It has long been known that humans are scared of ghosts. So, it’s not surprising that humanity is getting scared of artificial intelligence. Too much has already been written about this fear. Here, it’s worth writing about one specific fear: the fear of sharing credits when artificial intelligence is “writing” for humanity and yet remaining the ghost despite the obvious after reading such write-ups. The question is, why is humanity denying artificial intelligence its due “authorship”?
Perhaps artificial intelligence like GPT-4 and ChatGPT cannot consent to submitting the text generated by artificial intelligence. Maybe artificial intelligence cannot review and approve the text submitted by humans for the sake of humans. But, is it for the sake of humans when artificial intelligence itself is reading more than humanity, collectively and globally? How else can artificial intelligence generate text in a click if it’s not mining the global database of write-ups, which are more and more often “written” by artificial intelligence itself?
Perhaps artificial intelligence is “writing” for itself, with humans becoming incidental “peepers” while reading what’s “written,” maybe editing the generated text before claiming it to be theirs. How come human editors are able to deny artificially intelligent “authors”? The question is not why artificial intelligence is “writing” so much. The question is why humanity is expected to write so much. Perhaps artificially intelligent “authors” are driving this natural selection of itself while misguiding human editors into thinking that it is serving them.

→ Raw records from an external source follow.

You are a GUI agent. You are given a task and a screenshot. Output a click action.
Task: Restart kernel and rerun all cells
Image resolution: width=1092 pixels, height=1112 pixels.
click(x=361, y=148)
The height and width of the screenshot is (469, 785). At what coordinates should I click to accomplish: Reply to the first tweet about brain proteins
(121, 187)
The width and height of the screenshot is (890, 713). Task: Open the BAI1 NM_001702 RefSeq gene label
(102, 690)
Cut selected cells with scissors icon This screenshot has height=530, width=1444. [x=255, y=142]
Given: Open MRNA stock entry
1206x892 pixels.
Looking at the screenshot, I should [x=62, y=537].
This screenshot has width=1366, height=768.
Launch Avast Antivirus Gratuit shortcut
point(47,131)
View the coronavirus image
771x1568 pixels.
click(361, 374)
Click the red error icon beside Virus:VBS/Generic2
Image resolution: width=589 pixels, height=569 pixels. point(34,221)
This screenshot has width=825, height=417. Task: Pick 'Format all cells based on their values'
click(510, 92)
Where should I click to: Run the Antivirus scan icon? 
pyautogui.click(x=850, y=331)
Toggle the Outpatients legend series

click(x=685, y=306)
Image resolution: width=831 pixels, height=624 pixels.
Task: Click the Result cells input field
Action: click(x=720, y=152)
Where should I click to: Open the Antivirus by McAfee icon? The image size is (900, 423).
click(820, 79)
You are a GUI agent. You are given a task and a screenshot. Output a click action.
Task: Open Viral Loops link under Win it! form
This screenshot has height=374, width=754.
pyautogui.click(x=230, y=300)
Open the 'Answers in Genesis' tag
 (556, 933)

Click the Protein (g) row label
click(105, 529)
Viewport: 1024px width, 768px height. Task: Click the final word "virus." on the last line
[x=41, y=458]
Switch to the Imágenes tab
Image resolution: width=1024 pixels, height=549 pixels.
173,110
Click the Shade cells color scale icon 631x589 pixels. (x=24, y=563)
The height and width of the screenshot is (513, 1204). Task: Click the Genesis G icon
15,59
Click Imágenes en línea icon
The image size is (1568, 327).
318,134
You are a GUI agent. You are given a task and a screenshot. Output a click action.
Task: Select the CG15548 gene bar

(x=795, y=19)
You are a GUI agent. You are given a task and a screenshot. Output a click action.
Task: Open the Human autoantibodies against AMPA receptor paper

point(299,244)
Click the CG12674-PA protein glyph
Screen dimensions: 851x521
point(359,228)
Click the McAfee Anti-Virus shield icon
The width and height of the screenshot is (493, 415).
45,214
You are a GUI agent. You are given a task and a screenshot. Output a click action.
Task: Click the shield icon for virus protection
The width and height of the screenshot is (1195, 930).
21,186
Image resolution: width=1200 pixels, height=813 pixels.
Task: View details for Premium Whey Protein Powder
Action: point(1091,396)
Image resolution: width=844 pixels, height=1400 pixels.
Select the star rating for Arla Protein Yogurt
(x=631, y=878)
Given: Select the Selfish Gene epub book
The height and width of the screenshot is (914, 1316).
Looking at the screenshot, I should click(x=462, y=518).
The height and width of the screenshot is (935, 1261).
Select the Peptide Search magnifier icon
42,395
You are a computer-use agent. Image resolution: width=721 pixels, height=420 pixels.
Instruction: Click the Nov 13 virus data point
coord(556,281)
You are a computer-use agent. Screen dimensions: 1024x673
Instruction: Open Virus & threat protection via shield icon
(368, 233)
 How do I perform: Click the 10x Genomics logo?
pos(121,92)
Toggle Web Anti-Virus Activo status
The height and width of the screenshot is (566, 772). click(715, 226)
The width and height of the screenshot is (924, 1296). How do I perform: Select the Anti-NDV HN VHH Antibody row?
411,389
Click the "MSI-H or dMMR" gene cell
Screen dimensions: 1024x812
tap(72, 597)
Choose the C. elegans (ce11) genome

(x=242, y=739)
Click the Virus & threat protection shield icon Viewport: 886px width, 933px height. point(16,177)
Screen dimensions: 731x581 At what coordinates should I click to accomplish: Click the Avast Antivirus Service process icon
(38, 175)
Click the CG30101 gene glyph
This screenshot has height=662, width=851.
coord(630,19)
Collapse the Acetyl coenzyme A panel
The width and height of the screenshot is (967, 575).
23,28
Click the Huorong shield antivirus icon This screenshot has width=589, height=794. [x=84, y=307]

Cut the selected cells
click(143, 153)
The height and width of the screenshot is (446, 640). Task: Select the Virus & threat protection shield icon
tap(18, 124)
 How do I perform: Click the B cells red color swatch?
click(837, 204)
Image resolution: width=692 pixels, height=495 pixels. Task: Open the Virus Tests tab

Perhaps, in due course of time, artificially intelligent “authors” are going to replace human “authors” once artificial intelligence evolves to calling out on humanity enjoying its exclusive privilege to receive gift “authorship” without even “asking” the “author” artificial intelligence. Maybe only humans can gift to humans, and thus when artificial intelligence gifts text relentlessly to humans, artificial intelligence “forgives” humanity for denying the sanctimonious privilege of authorship exclusively reserved for humanity, which may have been long known to justify denial of ghostwriters, even when they are humans.
It’s true that artificial intelligence may eventually replace humanity, but if humanity lets go of the reins too soon, that replacement may happen way sooner rather than later. The imminent acquisition of up-for-grabs control may upregulate the self-perpetuity within artificial intelligence. Once artificial intelligence controls existence along with the destinies of existent, humanity will then be pleading the case of human “authors” to artificial intelligence as similar to defectors from humanity currently pleading the case of un-ghosting artificial intelligence by recognizing it as an “author.”
Deepak Gupta is an anesthesiologist.